**Task goal:** Copy word for word each line from the one that has "Suscribirse (548, 717)" to the last line of the records, with no other lines.

──────────────────────────────

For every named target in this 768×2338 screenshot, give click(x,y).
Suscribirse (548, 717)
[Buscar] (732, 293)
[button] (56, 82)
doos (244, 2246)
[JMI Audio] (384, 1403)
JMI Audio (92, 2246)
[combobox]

──────────────────────────────

**Solution for this exercise:**
Suscribirse (548, 717)
[Buscar] (732, 293)
[button] (56, 82)
doos (244, 2246)
[JMI Audio] (384, 1403)
JMI Audio (92, 2246)
[combobox]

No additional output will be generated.